After consolidation, duplicate relationships are merged while preserving all evidence (PMIDs, confidence scores, provenance chains).

Temporal Model¶

Nodes and edges carry temporal validity windows (see src/models/context_graph_models.py):

valid_from — when the knowledge was first observed
valid_to — when superseded (null = currently valid)

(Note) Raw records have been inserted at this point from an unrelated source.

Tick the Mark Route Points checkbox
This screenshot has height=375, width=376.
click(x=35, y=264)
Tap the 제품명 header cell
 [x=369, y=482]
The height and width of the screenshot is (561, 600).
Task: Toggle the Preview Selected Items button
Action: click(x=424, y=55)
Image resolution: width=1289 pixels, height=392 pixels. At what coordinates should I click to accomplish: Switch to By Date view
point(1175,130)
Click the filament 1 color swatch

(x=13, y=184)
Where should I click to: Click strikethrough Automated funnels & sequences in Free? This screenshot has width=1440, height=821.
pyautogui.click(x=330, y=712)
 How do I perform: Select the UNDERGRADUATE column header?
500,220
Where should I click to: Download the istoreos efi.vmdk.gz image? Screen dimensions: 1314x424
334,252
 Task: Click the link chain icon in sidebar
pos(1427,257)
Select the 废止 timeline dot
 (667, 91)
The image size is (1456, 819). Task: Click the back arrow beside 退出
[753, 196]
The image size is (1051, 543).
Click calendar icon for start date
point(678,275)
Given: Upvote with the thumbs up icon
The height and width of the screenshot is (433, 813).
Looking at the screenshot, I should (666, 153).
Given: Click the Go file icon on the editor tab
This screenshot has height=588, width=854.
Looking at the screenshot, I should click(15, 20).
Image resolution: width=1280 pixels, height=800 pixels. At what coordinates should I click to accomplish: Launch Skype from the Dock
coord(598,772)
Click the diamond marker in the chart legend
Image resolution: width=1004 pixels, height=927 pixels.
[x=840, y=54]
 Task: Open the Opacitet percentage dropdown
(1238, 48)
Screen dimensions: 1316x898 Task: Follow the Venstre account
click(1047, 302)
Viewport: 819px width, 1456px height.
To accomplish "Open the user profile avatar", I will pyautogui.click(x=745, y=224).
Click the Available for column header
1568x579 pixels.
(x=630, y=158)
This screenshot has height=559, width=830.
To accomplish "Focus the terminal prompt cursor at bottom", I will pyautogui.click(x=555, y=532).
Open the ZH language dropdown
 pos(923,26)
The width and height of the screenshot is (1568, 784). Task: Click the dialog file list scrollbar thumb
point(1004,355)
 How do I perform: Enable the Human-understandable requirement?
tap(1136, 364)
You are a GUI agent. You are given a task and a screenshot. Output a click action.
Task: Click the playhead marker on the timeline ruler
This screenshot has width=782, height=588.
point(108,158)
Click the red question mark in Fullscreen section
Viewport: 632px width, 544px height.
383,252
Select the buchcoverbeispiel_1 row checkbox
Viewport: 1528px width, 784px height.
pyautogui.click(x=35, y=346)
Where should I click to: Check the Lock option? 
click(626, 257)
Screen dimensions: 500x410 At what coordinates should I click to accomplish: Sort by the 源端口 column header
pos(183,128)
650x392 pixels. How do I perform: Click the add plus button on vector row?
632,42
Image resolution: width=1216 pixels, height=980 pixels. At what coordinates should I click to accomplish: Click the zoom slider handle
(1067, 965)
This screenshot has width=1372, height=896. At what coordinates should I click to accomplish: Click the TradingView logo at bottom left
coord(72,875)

This enables point-in-time queries and tracking knowledge evolution.

Example Cypher Queries¶

-- Find all proteins associated with a disease
MATCH (p:Protein)-[r:ASSOCIATED_WITH]-(d:Disease)
WHERE d.mondo_id = 'MONDO:0005148'
RETURN p.name, p.uniprot_id, r.confidence
ORDER BY r.confidence DESC

-- Get provenance chain for a relationship
MATCH (p:Protein)-[r:ASSOCIATED_WITH]-(d:Disease)
WHERE p.uniprot_id = 'P01308' AND d.mondo_id = 'MONDO:0005148'
MATCH (r)-[:HAS_PROVENANCE]->(prov)
RETURN labels(prov), properties(prov)

-- Find protein-protein interactions above a score threshold
MATCH (p1:Protein)-[r:INTERACTS_WITH]-(p2:Protein)
WHERE r.combined_score > 0.7
RETURN p1.name, p2.name, r.combined_score, r.interaction_type
LIMIT 50

-- Community members and summary
MATCH (c:Community {community_id: $id})<-[:BELONGS_TO]-(e:Entity)
RETURN c.summary, collect(e.name) AS members